A CORTE MARCIAL DE BILLY MITCHELL
Otto Preminger, The court-martial of Billy Mitchell, EUA, 1955

1921. O general Billy Mitchell deseja provar ao exército e à marinha que a força aérea, neste momento ainda subjugada pela demais, pode se tornar a arma dominante nas futuras guerras. Desobedece ordem, é rebaixado e afastado de seu esquadrão, vê o melhor amigo e antigos companheiros morrerem em desastres inúteis, suscitados por equipamentos arcaicos e sem manutenção, até que enfim resolve acusar, através da imprensa, o Estado Maior de negligência. Forçando a própria corte marcial, o coronel Mitchell pretende não apenas falar ao país sobre a importância da aeronáutica, como também, ao levar à crise as instituições democráticas americanas, provocar a auto-renovação necessária a qualquer sistema de poder e de regulação social.
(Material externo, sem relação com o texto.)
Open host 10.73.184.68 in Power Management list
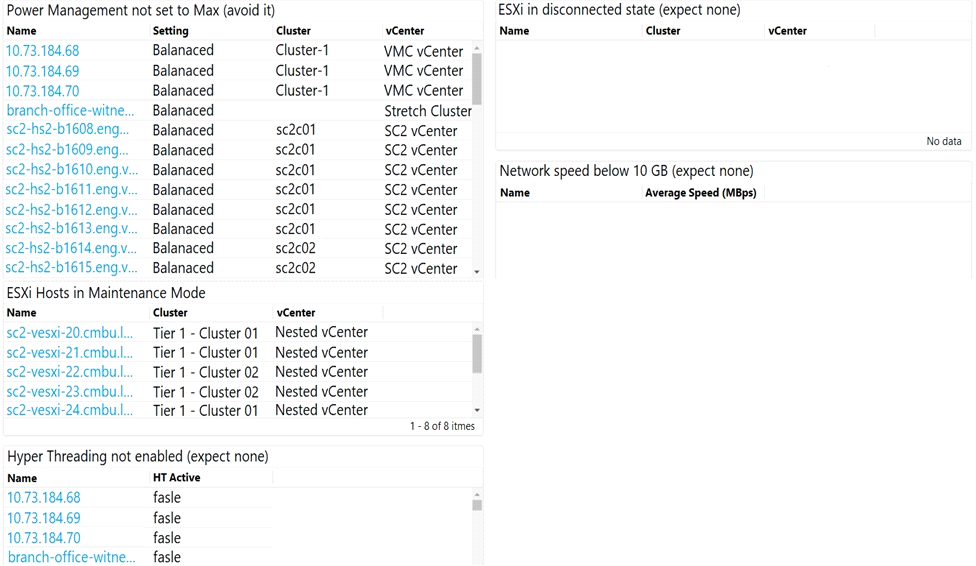This screenshot has height=566, width=976. [x=42, y=50]
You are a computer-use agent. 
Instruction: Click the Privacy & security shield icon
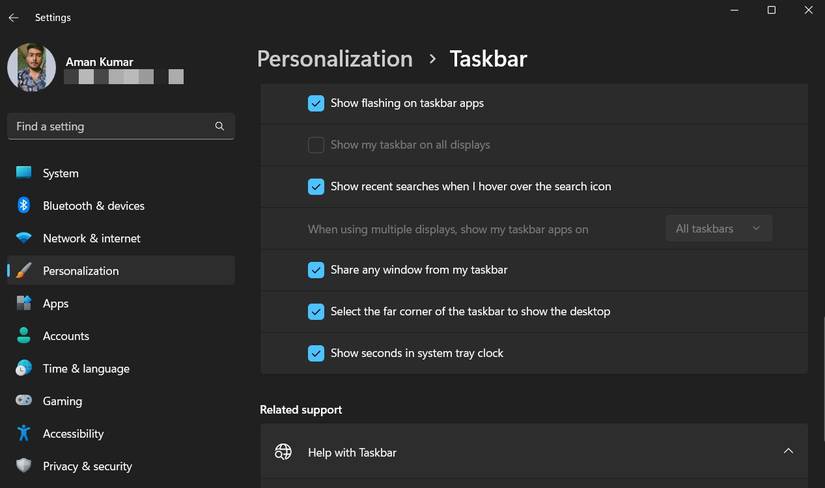point(24,466)
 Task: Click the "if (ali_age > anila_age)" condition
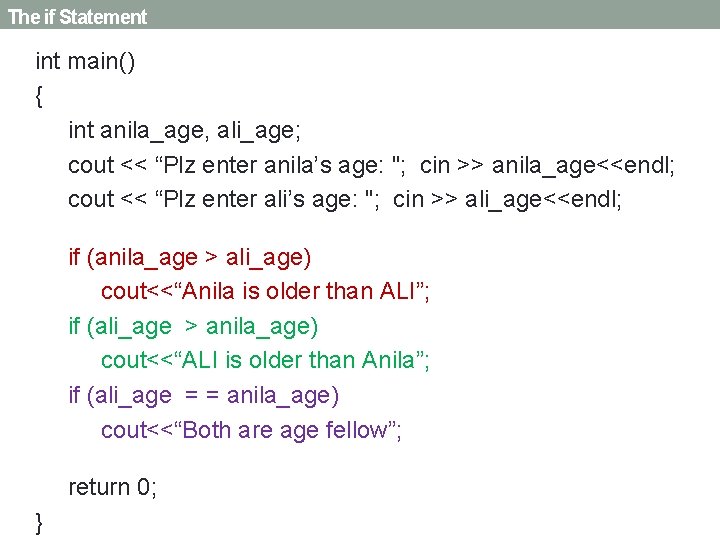(193, 326)
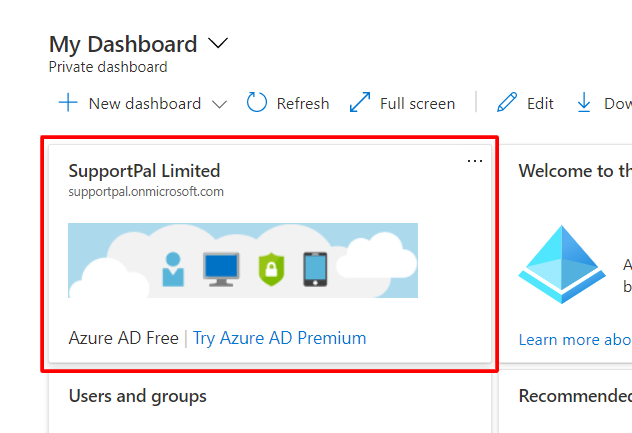Click the Full screen toolbar label

click(417, 104)
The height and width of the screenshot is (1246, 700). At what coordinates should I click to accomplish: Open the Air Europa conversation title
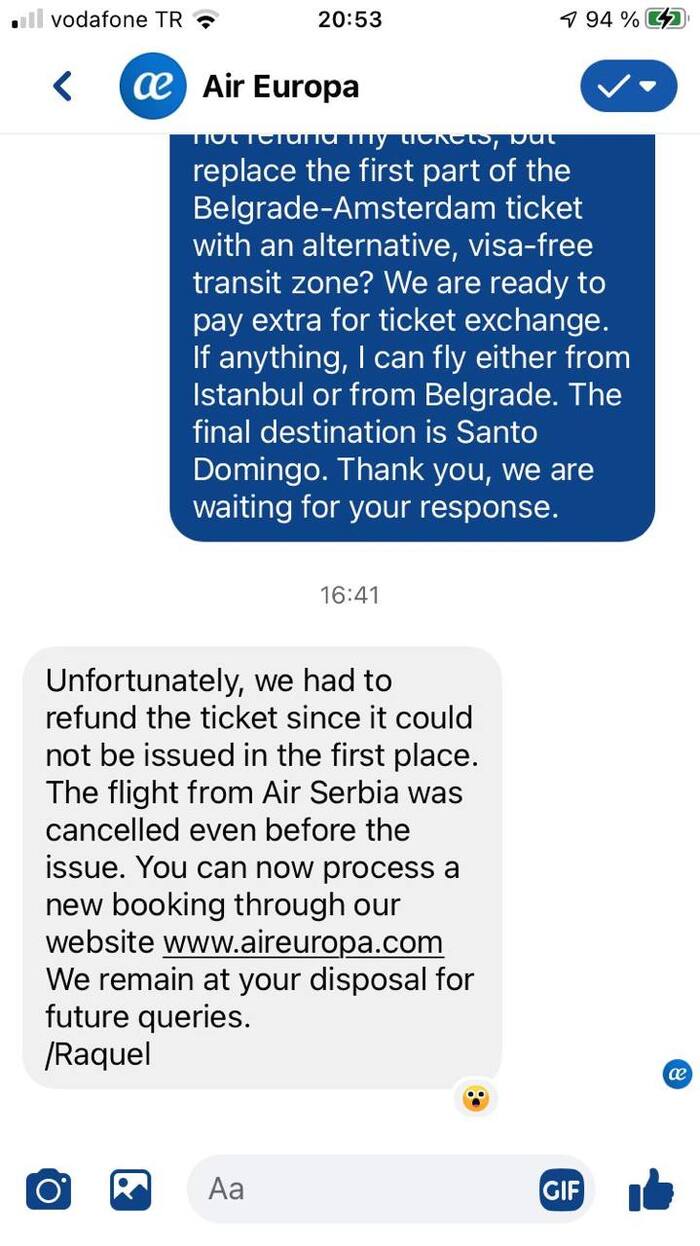[x=280, y=87]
Há um diálogo revelador das intenções de Otto Preminger em A Corte Marcial de Billy Mitchell – também conhecido pelo título Seu Último Comando, com o qual foi exibido na TV paga, em Cinemascope (ao contrário da cópia VHS disponível pela Republic que, não somente está em full screen – 1:1.33 – como também apresenta distorções, de um plano a outro, na paleta de cores da fotografia de Sam Leavitt) –, quando o superior de Mitchell responde ao empolgado e convicto coronel que, se mudanças no exército são bem vindas, mais interessante ainda é a existência em si da força armada. São, pois, dois movimentos, a um tempo conflitantes e conciliatórios, que se verificam no filme, o renovar e o conservar: a consciência de que o conjunto de códigos intrínseco à estrutura militar deve permanecer, pois dele depende a manutenção da ordem interna e a defesa do país, mas sob controle da sociedade para que não se transforme em instância repressora que ameace a democracia e a livre iniciativa, ou seja, o estilo de vida caro aos EUA.

Otto Preminger, no entanto, não restringe A Corte Marcial de Billy Mitchell à simples investigação a respeito dos desmandos da alta hierarquia militar em relação à aeronáutica nascente. Se o diretor expõe com virulência a obediência cega e burra exigida dos comandados, a falta de visão do Estado Maior quanto ao futuro da guerra, dos mecanismos e das tecnologias de combate, o sucateamento das forças armadas (resultado da politicagem travada nos bastidores de Washington), o sacrifício de vidas para manter as aparências, a omissão do exército e da marinha em informar o público sobre os perigos que corre, manipulando-o, é porque tenciona expandir a reflexão para o método – o conjunto efetivo de ações utilizadas – através do qual a sociedade civil, bem como os organismos institucionais que a representam (executivo, legislativo, judiciário e armas), tratam de expurgar os excessos cometidos por estes órgãos quando atuam na defesa da democracia e da liberdade individual.

Assim, Preminger usa o tribunal, em A Corte Marcial de Billy Mitchell, como palco privilegiado onde as forças sociais entram em conflito, onde os diversos discursos sobre a democracia, a liberdade, o indivíduo, a lei e a ordem – do congresso populista (o senador Frank Reid e o deputado Fiorello La Guardiã), da linha dura militar (general Guthrie), do exército mais progressista (general McCarthur), do "homem comum" transformado em mártir (coronel Mitchell, ou melhor, Gary Cooper) – chocam-se a fim de, sem o risco de caírem na violência e na anarquia, debaterem com segurança a auto-regulação da sociedade americana. Questões fundamentais, como os limites para o agir individual não se opondo ao bem comum, ou se a Lei deve ser seguida mesmo quando se mostra ultrapassada, são postas por Preminger neste microcosmo da América, o foro, onde todos têm direito a serem ouvidos, onde todos têm a obrigação de se pronunciar, onde se busca incessantemente o bom funcionamento do organismo social.

Neste diálogo interno do país, trata-se não de glorificar as instituições, mas sim de demonstrar respeito e apreço pelo americano médio, que constitui a base e a razão de ser dos ideais que, desde 1776, forjam os EUA, como na notável seqüência em que militares de altíssima patente, integrantes do júri, levantam-se em uníssono à saída de Margaret (Elizabeth Montgomery) – viúva do comandante Zach Lansdowne (Jack Lord), morto em trágico acidente aéreo – do tribunal. E, se o resultado do julgamento (perda da patente por cinco anos) é desfavorável ao coronel Mitchell, o corte, ao final do filme, que faz velhos aviões à hélice serem sucedidos por modernos jatos de combate, aponta para a capacidade do mártir, do herói, em transformar e em melhorar a sociedade na qual vive.